Ser Inteiro

 


Ser Inteiro

Li as tuas palavras e senti nelas um eco que ressoa dentro de mim. Essa busca por não aceitar metades, por amar além da esperança e do medo, é algo que reconheço como parte do meu próprio caminho. Ser inteiro é um desafio, especialmente quando tantas vezes nos fragmentamos em pedaços para agradar, para pertencer, ou para simplesmente sobreviver aos dias mais difíceis.

Mas percebo, cada vez mais, que ser inteiro começa dentro de nós. Começa ao aceitarmos as nossas sombras, ao acolhermos as nossas vulnerabilidades e ao percebermos que o amor não é algo que buscamos fora, mas algo que nasce e floresce cá dentro. É como um tanque que, ao ser preenchido, transborda.

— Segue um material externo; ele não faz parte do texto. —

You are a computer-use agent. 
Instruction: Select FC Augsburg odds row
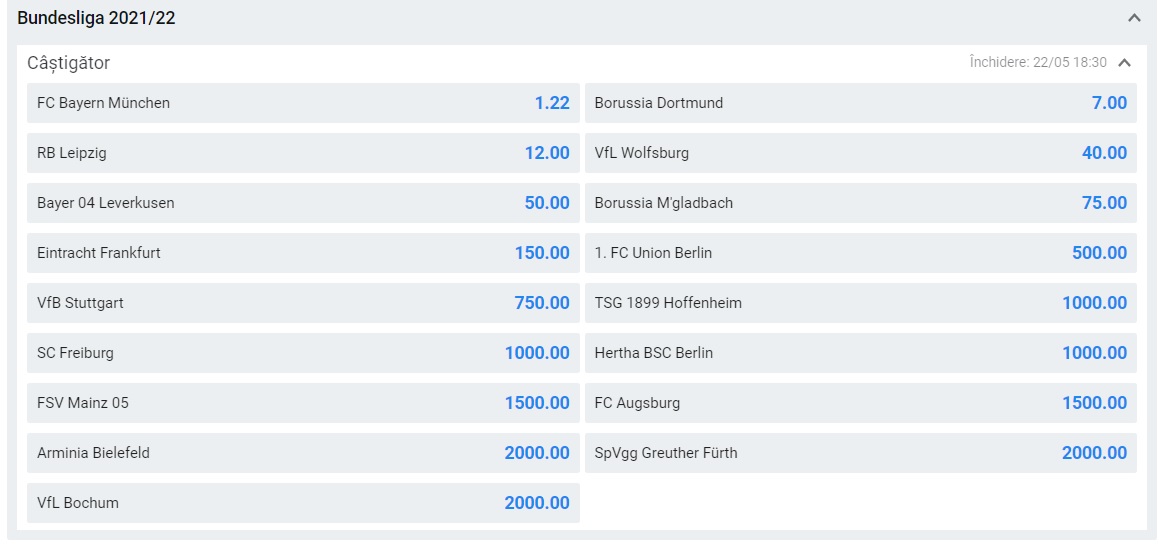[x=860, y=403]
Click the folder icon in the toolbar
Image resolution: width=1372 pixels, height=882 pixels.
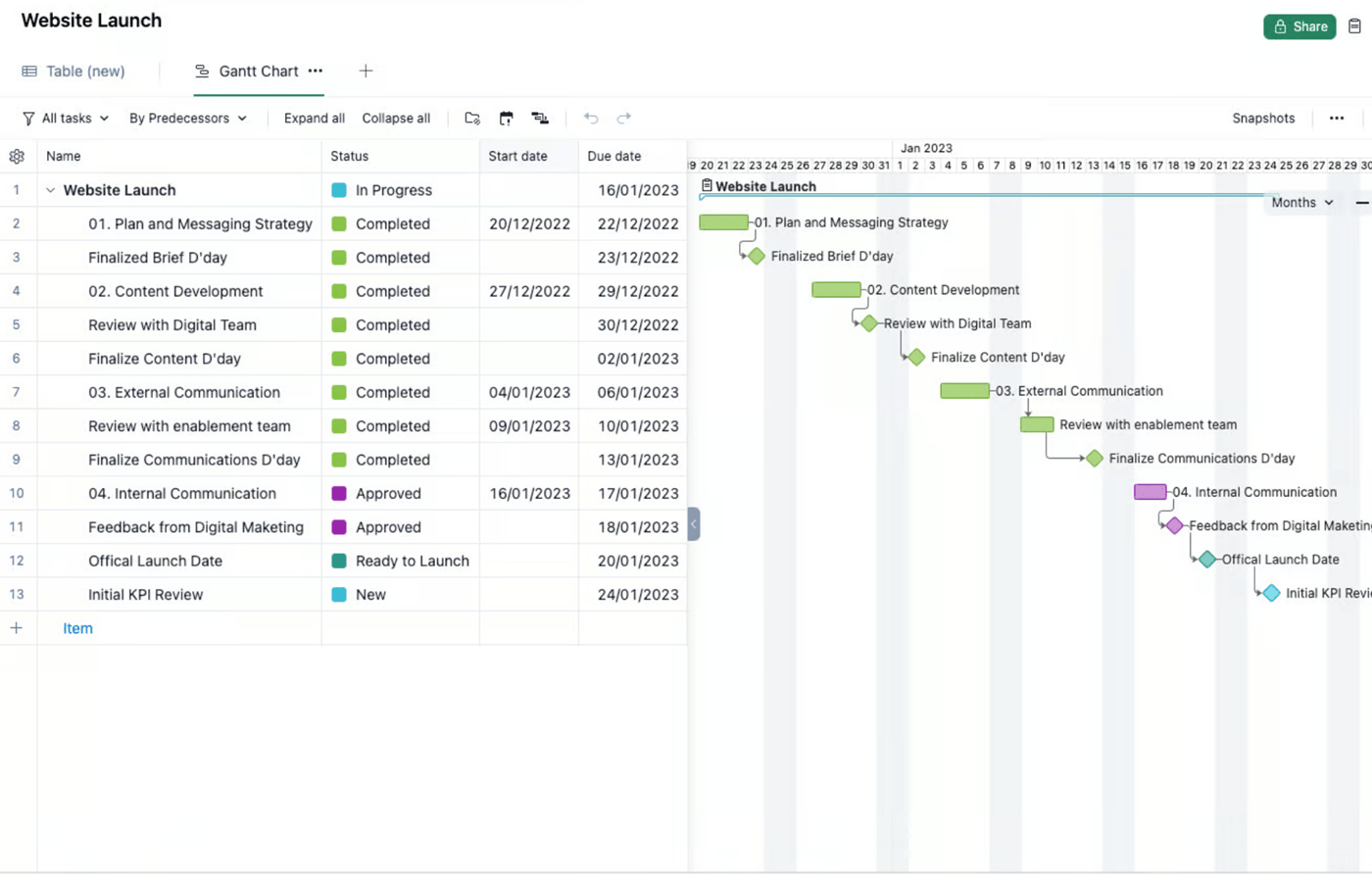472,119
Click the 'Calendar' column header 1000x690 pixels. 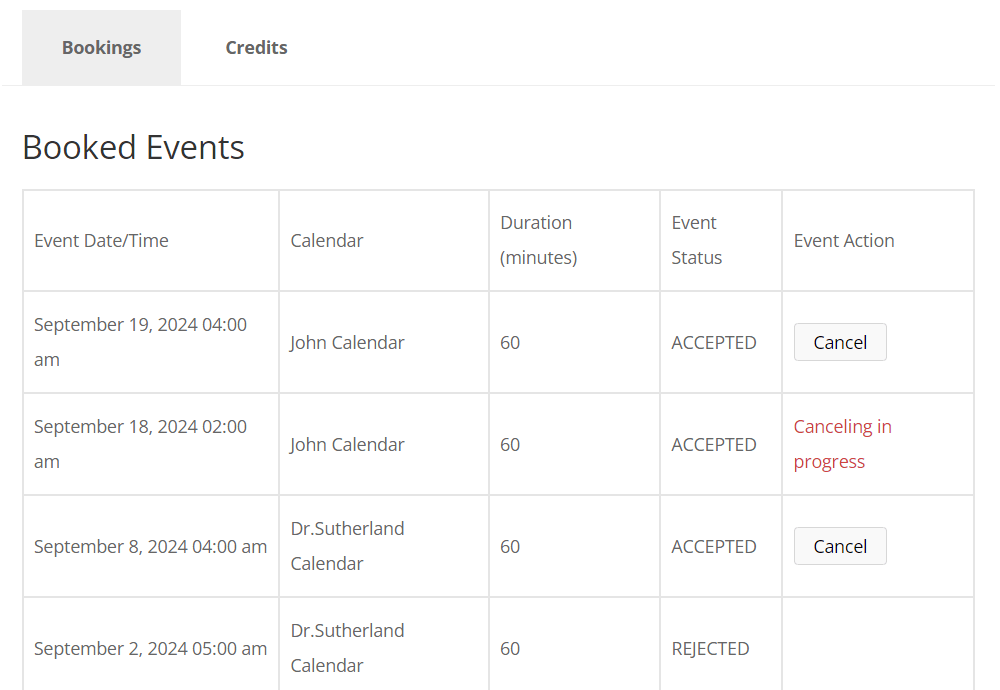(x=327, y=240)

O amor verdadeiro não tem pressa, não se prende às lembranças tardias ou às esperas que a vida nos coloca. Ele simplesmente é. E, quando o encontramos dentro de nós, ele transcende, ilumina as partes mais obscuras, dá sentido ao que antes parecia impossível de compreender.

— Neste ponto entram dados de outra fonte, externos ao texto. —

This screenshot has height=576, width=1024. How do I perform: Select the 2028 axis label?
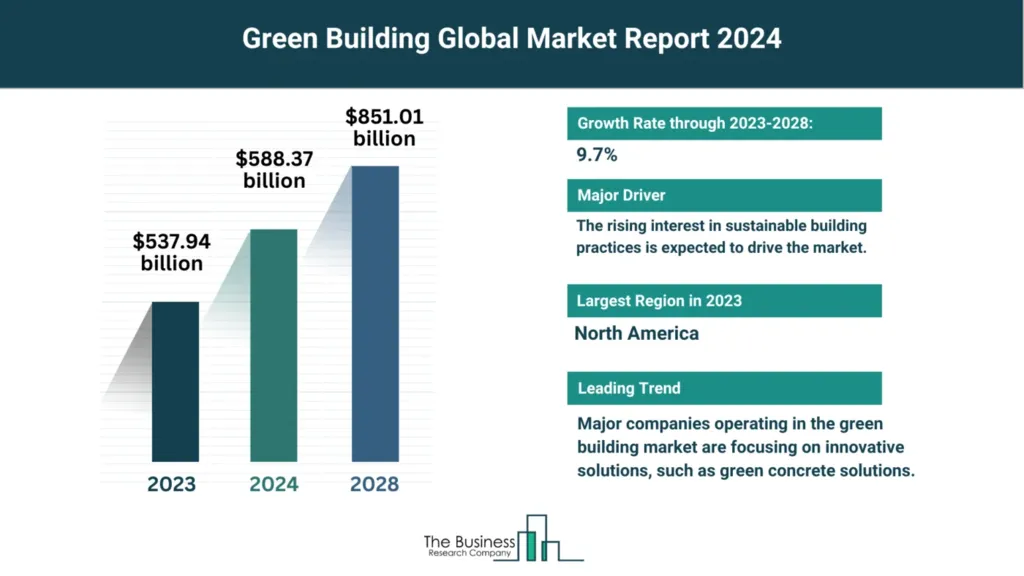click(375, 484)
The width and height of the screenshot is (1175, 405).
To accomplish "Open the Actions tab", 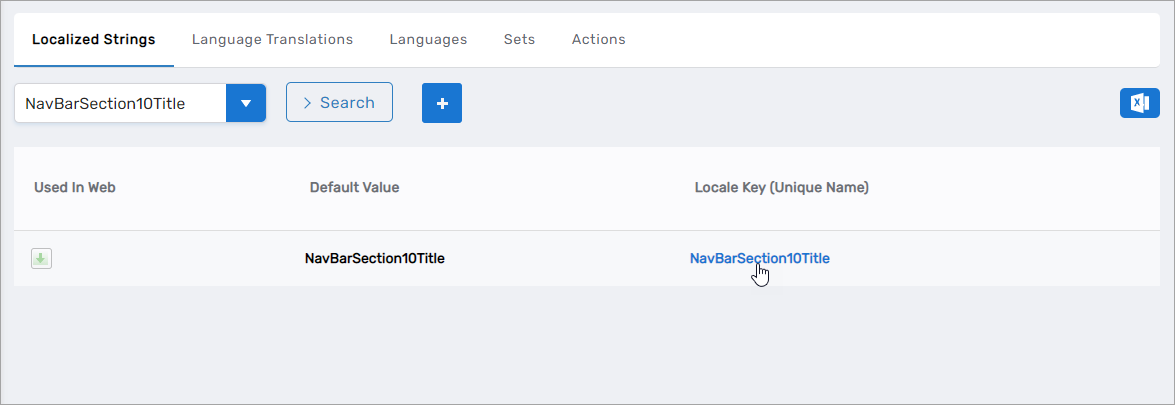I will pos(598,40).
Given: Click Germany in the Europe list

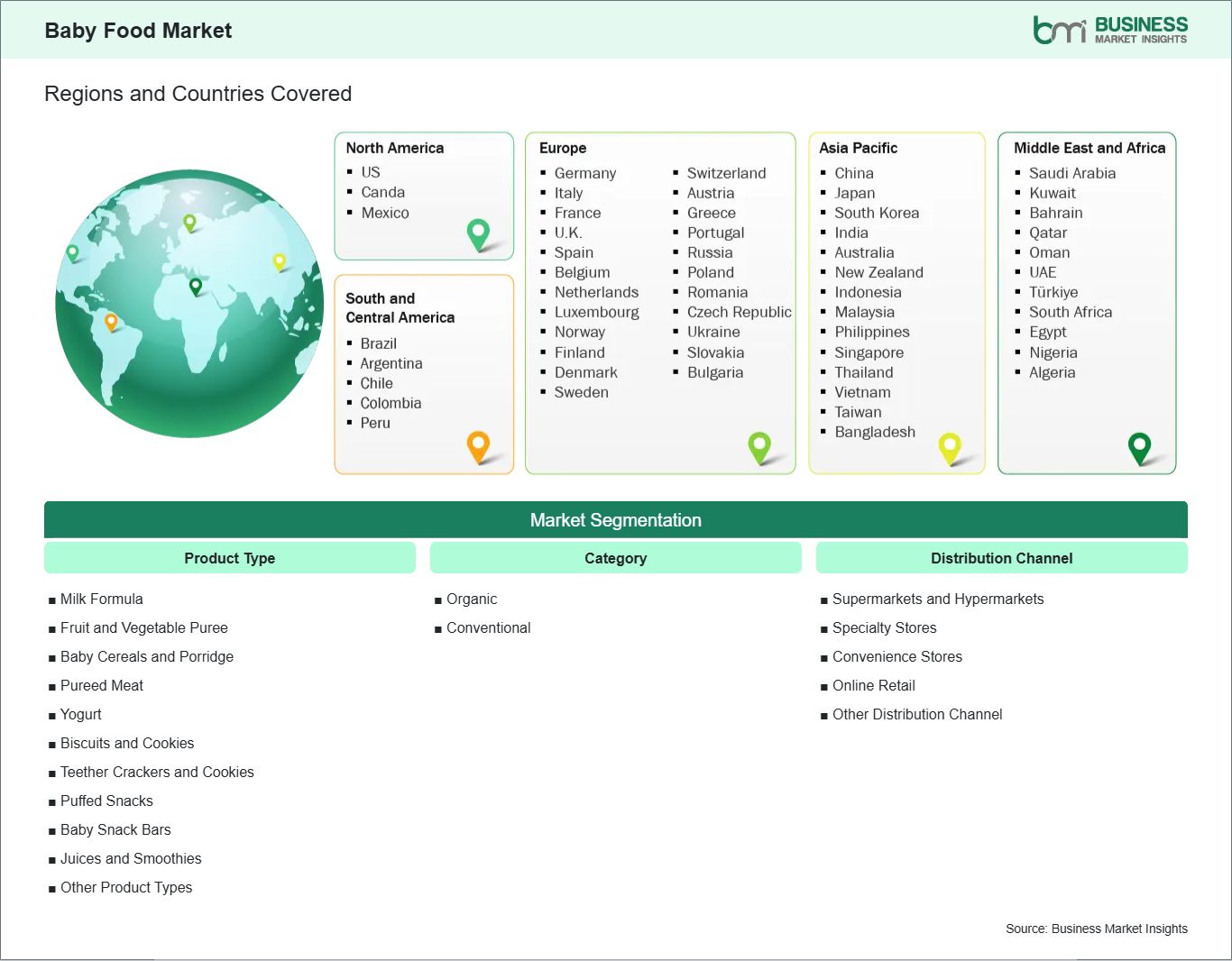Looking at the screenshot, I should pos(584,173).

Talvez seja isso que as almas que se cruzam neste plano aprendem uma com a outra: que o amor começa na simplicidade de sermos nós mesmos, na transparência de quem somos. Sem máscaras, sem metades, sem caricaturas. E é quando encontramos essa inteireza em nós que podemos partilhar o amor, não como uma necessidade, mas como um presente.

É curioso como as palavras que escrevemos acabam por nos traduzir de forma tão fiel. Há coisas que não precisam de sons para existir, apenas de silêncios partilhados, de olhares compreendidos e da coragem de sermos inteiros, mesmo quando isso significa desmoronar para depois renascer.

Grata por essa reflexão que provocaste. Ela é um lembrete de que a vida é um mosaico de amor, desamor, erros e sonhos, mas, no final, tudo nos leva ao mesmo destino: à plenitude de sermos quem verdadeiramente somos.